= Beginning of Section =
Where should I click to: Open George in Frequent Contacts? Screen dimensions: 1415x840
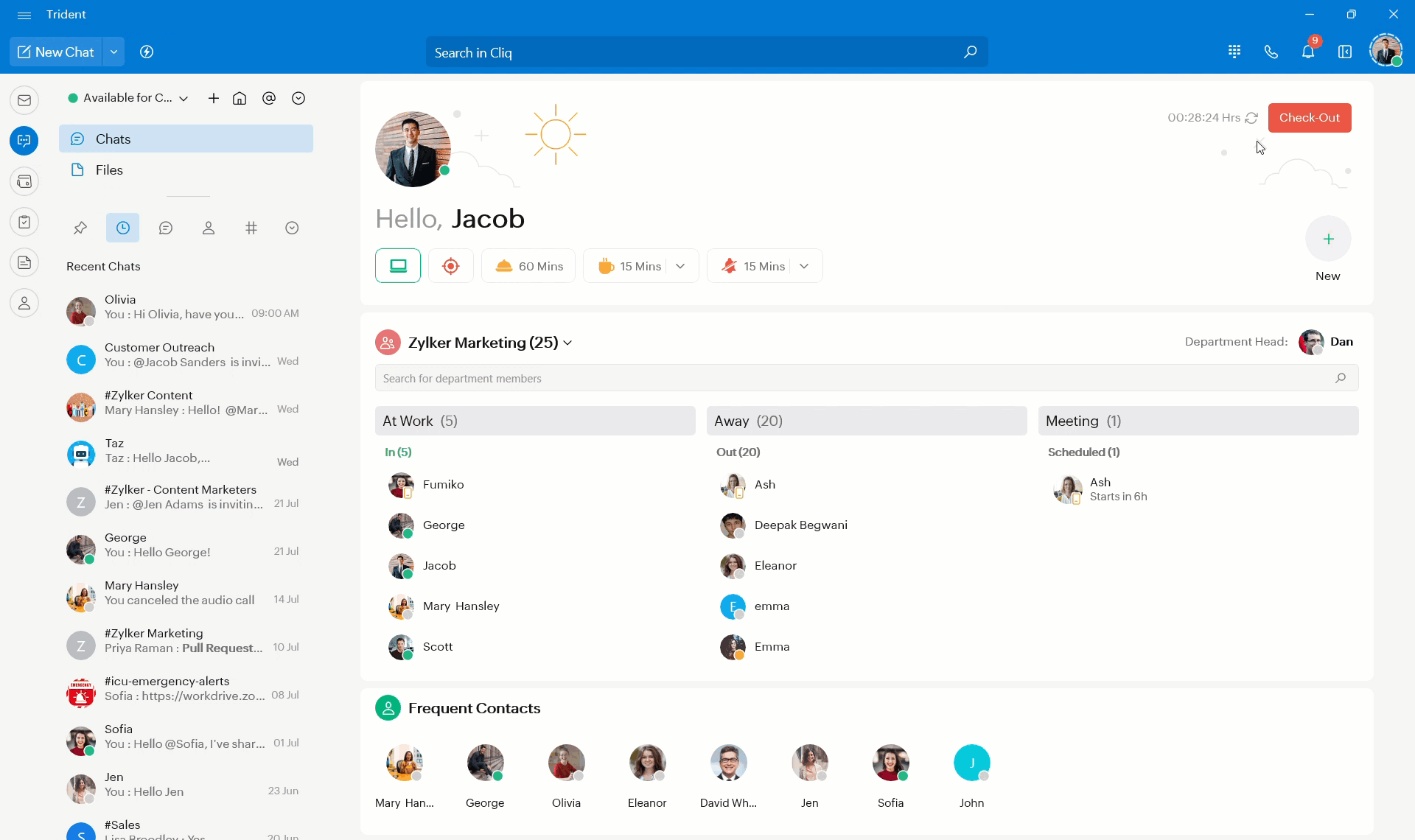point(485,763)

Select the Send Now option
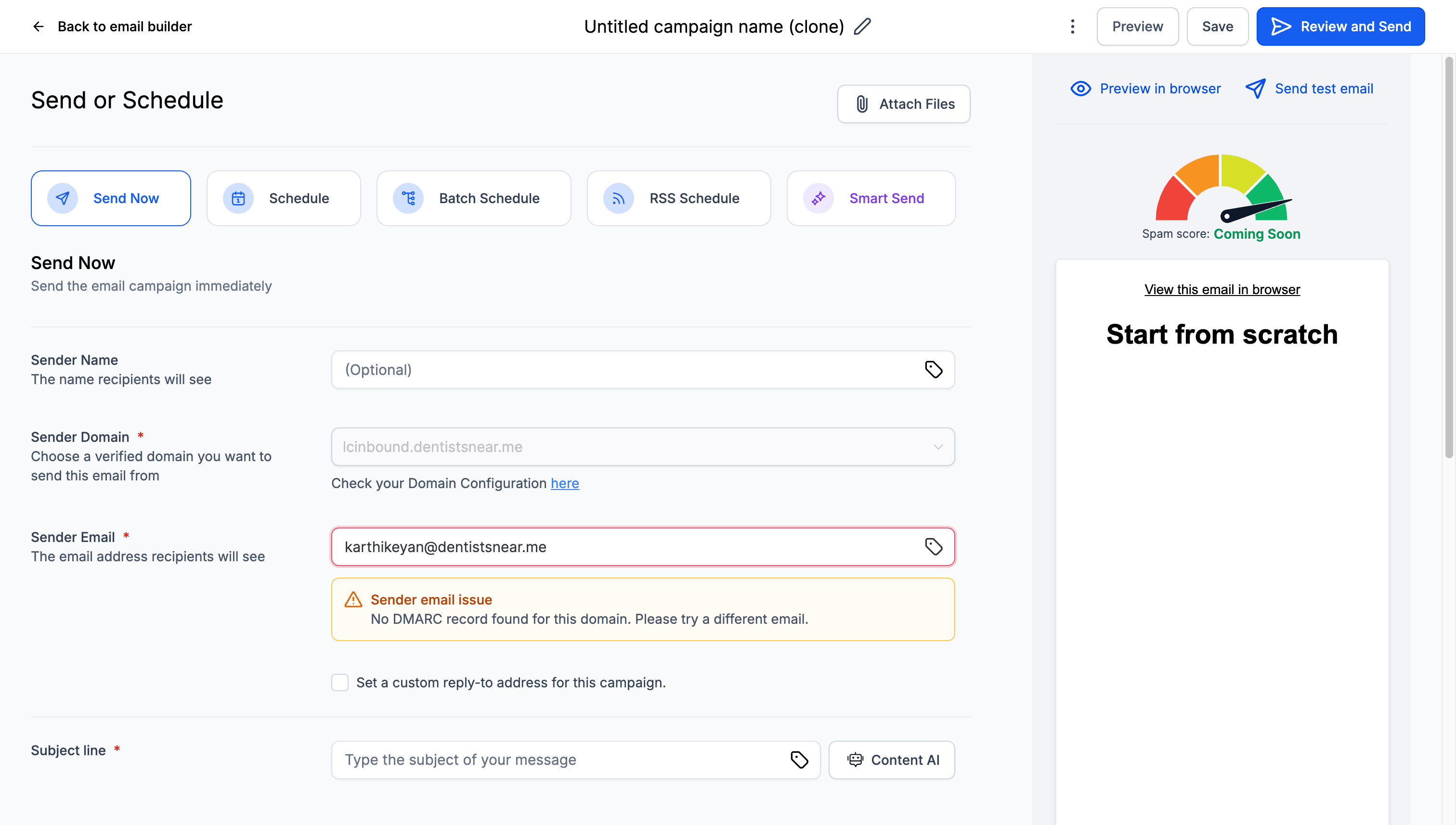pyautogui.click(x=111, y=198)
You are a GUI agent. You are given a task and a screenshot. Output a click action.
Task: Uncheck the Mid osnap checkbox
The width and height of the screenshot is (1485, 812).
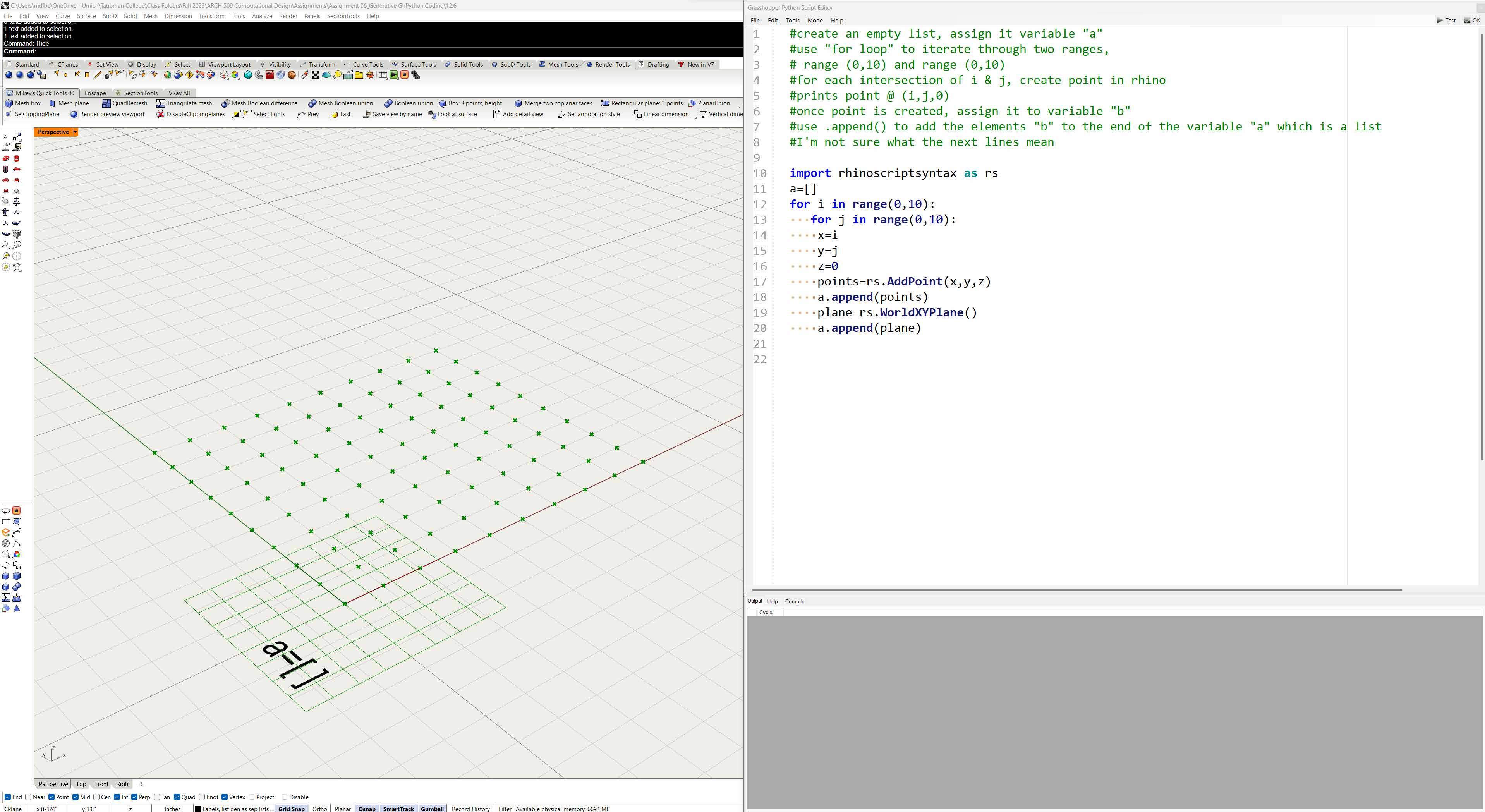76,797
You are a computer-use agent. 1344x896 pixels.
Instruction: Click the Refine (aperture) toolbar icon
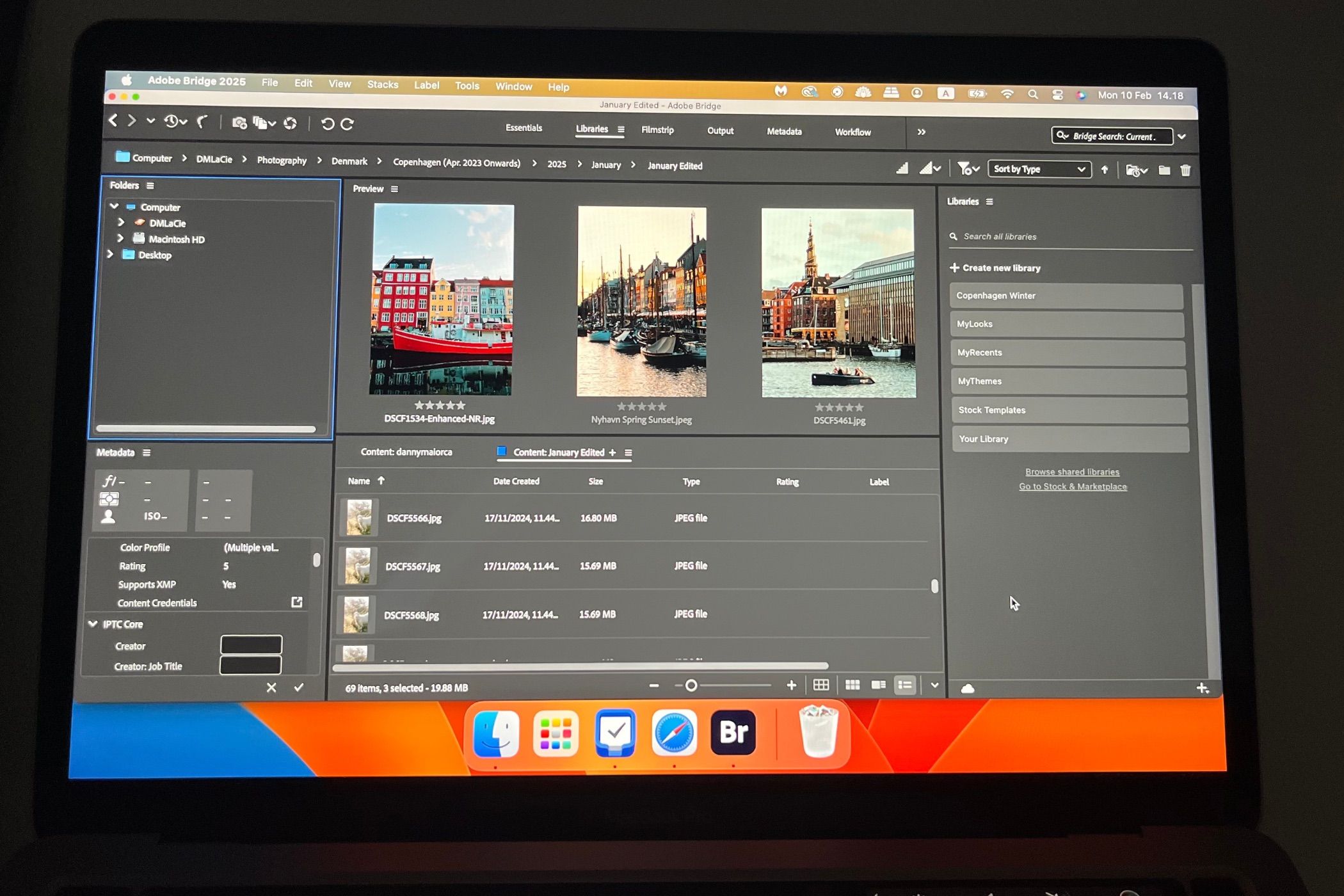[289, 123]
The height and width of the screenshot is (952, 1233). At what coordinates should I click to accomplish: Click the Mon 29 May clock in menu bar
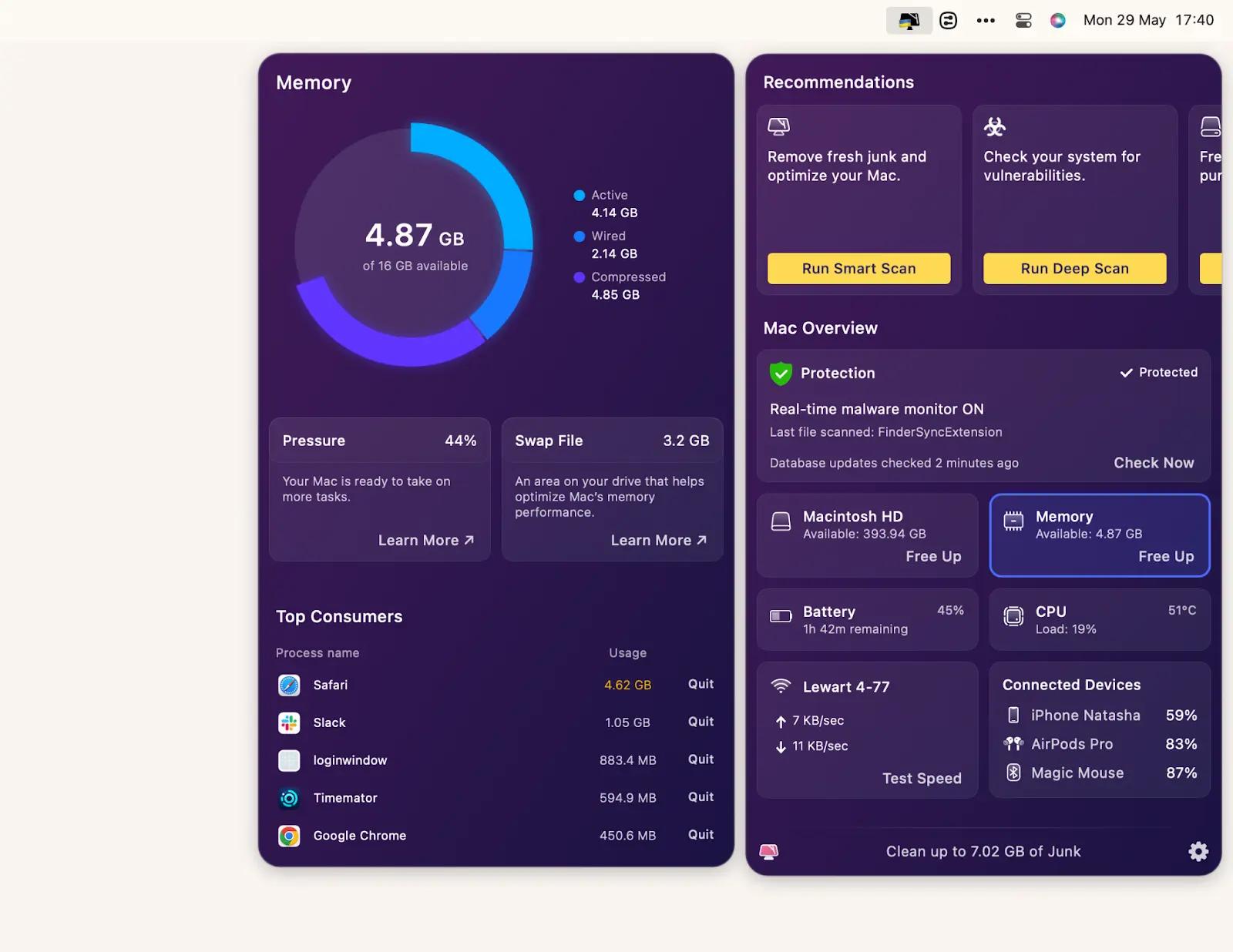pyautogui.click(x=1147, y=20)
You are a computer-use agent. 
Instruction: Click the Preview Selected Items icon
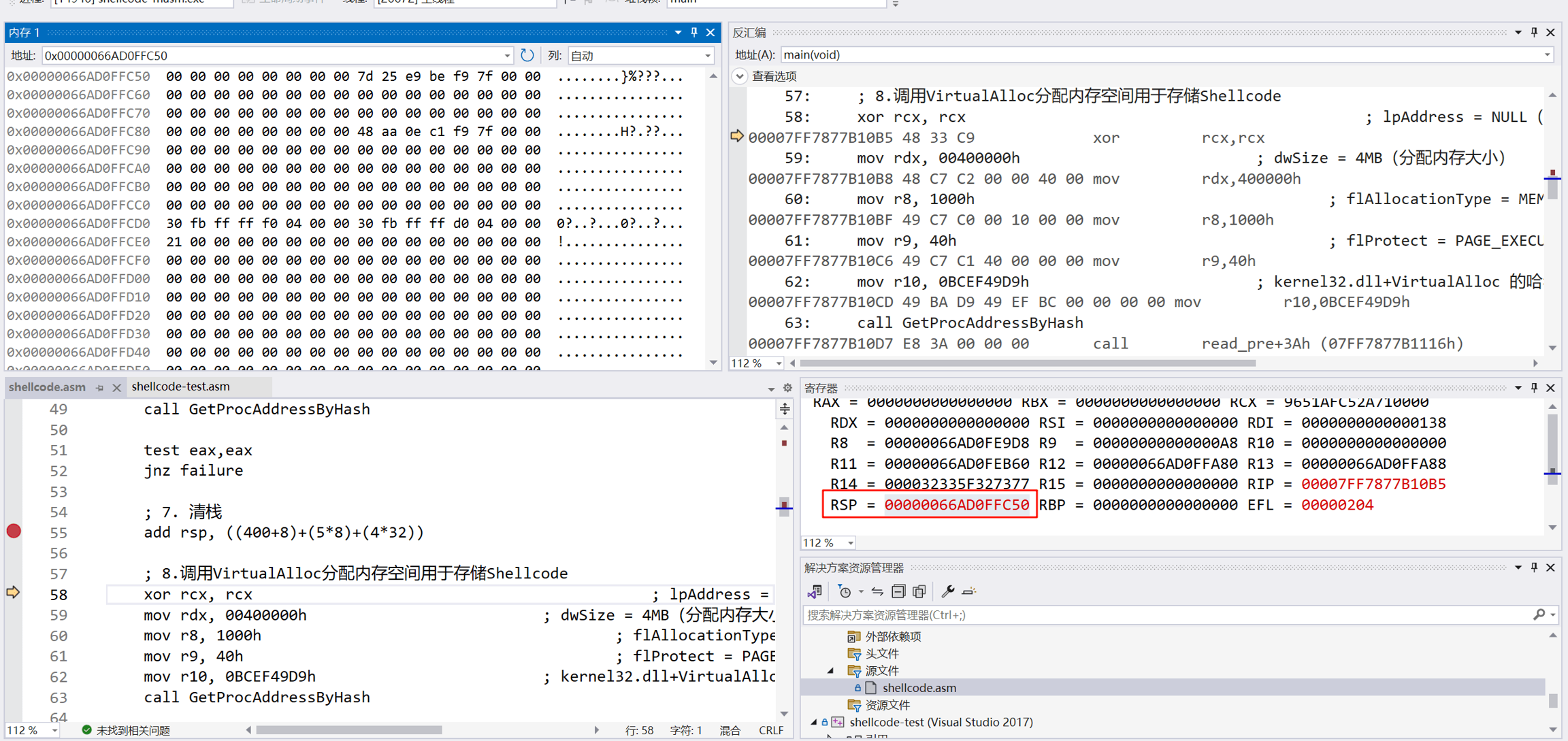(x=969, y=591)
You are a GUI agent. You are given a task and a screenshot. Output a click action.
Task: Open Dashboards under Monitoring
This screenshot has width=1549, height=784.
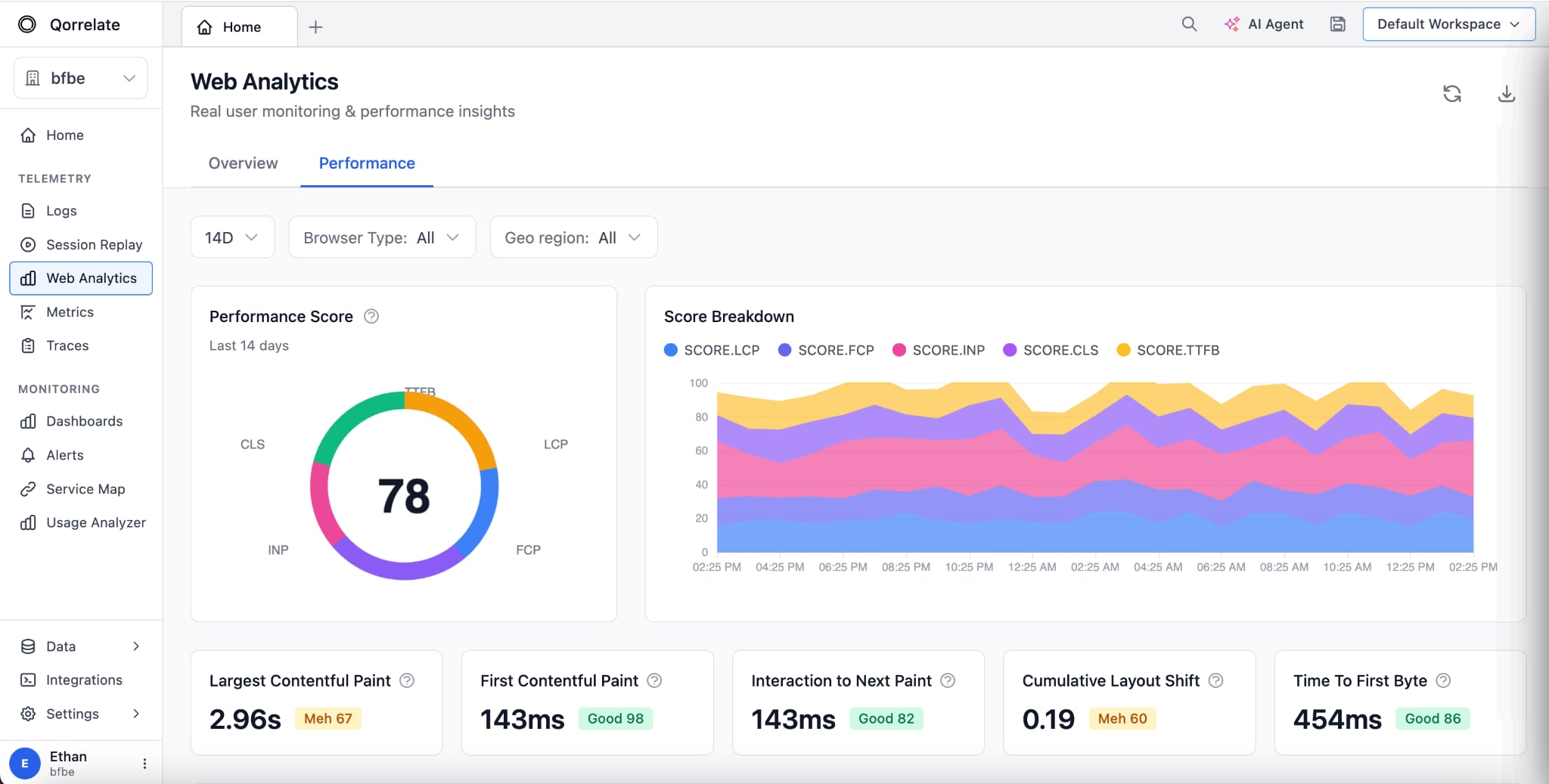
= End of Section =
What to do
Only the text of the listing above is wanted, transcribed exactly, without its images.

Result of this exercise
Where should I click to: Open George in Frequent Contacts? Screen dimensions: 1415x840
point(485,763)

Select the Send Now option
pyautogui.click(x=111, y=198)
You are a GUI agent. You are given a task and a screenshot. Output a click action.
Task: Uncheck the Mid osnap checkbox
The width and height of the screenshot is (1485, 812).
76,797
You are a computer-use agent. 1344x896 pixels.
Instruction: Click the Refine (aperture) toolbar icon
[289, 123]
The height and width of the screenshot is (952, 1233). At what coordinates should I click to accomplish: Click the Mon 29 May clock in menu bar
pyautogui.click(x=1147, y=20)
You are a computer-use agent. 
Instruction: Click the Preview Selected Items icon
(x=969, y=591)
You are a GUI agent. You are given a task and a screenshot. Output a click action.
Task: Open Dashboards under Monitoring
This screenshot has width=1549, height=784.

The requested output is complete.